Thanks for any info I could use to assuage my hubby's fears - my son will be crushed if we have to abort our plans now. 
Chris


----------



## Daddy's Girl (May 5, 2008)

GatorBeeGal said:


> I wasn't sure where to stick this thread, so I'm sorry if this isn't the right place. I live in a residential neighborhood and am planning on starting a couple of hives in my backyard. I have already checked to make sure this is legal, which it is. My husband is now expressing hesitation because he fears that if a neighbor child gets stung, we could be sued.


Anybody can sue you for anything in the US. The merits of a bee stinging a child and being blamed on you is going to require proof that it was a bee from your hive that did it, and -maybe- whether or not the child was doing something that invited a sting. Since bees are around anyway, regardless of the presence of your hives, the plaintiff needs to prove it was a bee from your hive that did it. Usually they can't provide that proof.

That said, in WV they offer a Best Practices document that gives guidance on how to best site hives, and that was very helpful to me in siting my apiary. My bees live inside a 6 foot stockade fence enclosure that forces them to fly out and up, and thus limits their immediate contact with people and animals.



> I wasn't planning on announcing my plans to the neighborhood, but I would feel horrible if some child went into anaphylactic shock.


Frankly, it's not your problem. Seriously. I am allergic to bee stings and I have to take precautions every day of my life when walking barefoot or in sandals--and that is _before_ considering that I have 4 hives. 

I think that part of your answer is to stick with a small hive that isn't going to grow to a size of 80k bees in the first place. Top Bar Hives and Warre hives are nice and small, don't encourage huge populations of bees, and are very manageable. Do some research and decide what works best for you, and is within the local laws regarding beekeeping practices.

As well, if you are still concerned, consider hooking up with some local beekeepers and tag along when they work their bees.


----------



## PCM (Sep 18, 2007)

Be sure you do not have a " attractive nusiance " this can be anything to a child.

Out of site, Out of mind !

There are many 1 or 2 hives in backyards, above all just use " common sense "
a product not used much these days !

PCM


----------



## devdog108 (May 7, 2009)

I have 1 and have another one on the way. My yard is 300' deep and 120' wide. With an 80 foot wide house, I can throw a 20lb rock and hit both neighbors. NOW, add to that the the neighbor on the left and 2 across the street are all highly allergic. They carry EPI pens all the time, and the one beside me is the one who found this swarm for me! My house is 3rd from the cultisac and there are 15 kids within the 6 houses soroundiing. You'll be fine.....Im more worried about one of them fallling off the trampoline.....


----------



## dsquared (Mar 6, 2006)

*In Town*

I live in the country now, but lived on a 1/4 acre lot in town before. I knew one neighbor was a potential problem when she said "The town said I can't stop you from having one bee hive."
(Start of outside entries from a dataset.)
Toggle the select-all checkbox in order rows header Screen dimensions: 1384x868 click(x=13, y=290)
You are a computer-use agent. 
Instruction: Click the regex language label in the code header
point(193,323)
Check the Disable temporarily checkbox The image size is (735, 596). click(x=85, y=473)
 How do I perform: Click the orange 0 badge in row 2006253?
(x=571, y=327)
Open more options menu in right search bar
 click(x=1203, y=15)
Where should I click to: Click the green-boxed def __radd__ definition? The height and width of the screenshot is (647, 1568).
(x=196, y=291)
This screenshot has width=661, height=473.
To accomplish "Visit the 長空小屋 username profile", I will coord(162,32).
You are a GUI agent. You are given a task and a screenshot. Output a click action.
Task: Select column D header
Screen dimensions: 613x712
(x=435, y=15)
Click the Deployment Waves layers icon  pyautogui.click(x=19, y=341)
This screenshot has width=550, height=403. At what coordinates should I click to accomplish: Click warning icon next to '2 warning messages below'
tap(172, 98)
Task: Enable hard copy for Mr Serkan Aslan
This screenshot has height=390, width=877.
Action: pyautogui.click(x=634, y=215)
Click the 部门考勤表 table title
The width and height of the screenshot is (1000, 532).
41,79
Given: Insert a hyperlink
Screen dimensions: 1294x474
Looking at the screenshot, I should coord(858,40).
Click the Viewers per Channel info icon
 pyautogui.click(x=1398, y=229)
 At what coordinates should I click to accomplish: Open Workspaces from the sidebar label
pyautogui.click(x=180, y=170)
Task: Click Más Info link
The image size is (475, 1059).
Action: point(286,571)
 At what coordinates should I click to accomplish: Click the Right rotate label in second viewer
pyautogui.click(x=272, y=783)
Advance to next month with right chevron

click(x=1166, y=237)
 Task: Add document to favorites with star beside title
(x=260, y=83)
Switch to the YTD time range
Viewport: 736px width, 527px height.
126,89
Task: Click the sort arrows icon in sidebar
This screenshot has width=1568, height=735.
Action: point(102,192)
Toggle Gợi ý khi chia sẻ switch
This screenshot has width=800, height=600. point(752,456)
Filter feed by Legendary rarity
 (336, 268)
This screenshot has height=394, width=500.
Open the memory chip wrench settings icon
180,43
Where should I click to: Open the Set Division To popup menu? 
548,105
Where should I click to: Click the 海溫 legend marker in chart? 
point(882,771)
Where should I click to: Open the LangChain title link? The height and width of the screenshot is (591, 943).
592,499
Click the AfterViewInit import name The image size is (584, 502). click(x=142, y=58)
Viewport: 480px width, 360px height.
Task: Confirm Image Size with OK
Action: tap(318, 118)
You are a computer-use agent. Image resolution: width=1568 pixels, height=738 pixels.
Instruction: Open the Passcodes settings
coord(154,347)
She was what we call "contrary" in my part of the country. Other areas have several unflattering terms for that type of person. I located my hive between a six foot stockade fence and my shed. It was the most productive hive I have ever had with all the flowering trees in town. I worried a little when the supers were higher than the six foot fence. But that was nothing compared to the Sunday morning the colony swarmed the following season. Good thing she slept in Sunday mornings. It went from a sky black with bees to dead quiet. They moved into my swarm trap and I moved them to the country.

The only down side I see to keeping bees in a densely populated area is the stress on the beekeeper.


----------



## Beaver Dam (May 27, 2008)

I have 7 hives in my back yard. My wive mows around them, passing inches away from the interance with no stings in the past 2 years. 5 are backed up next to a 6-8" high wood fence.The bees take off verticaly in most all cases. It's not the foregers you have to worry about because they are working. There will be a guard that has GUARD in her heart and will head butt you if your to close,but for the most part I set in fornt (out of the flight path) literly inches away from the enterance to watch. If I get that head butt I go to another hive. I built my stands so that they are 2' off the ground and have a trough that I fill with oil to keep aints and roaches out. This allows me to pull my lawn chair within inches of the enterance.


----------



## USCBeeMan (Feb 7, 2009)

I currently hiave 14 colonies in my back yard and I live in town. Between swarms and splits, I keep increasing my amount of colonies in my back yard as I move colonies to the country. I also have 1 hive across the street in my neighbor's back yard and 2 in another neighbors back yard 3 houses down from the first neighbor.

My next door neighbor has 1 hive that I am now working for him.

There are children on all four sides of my house. 

One of my neighbor's boys got stung in his yard but he also got stung playing soccer on a soccer field.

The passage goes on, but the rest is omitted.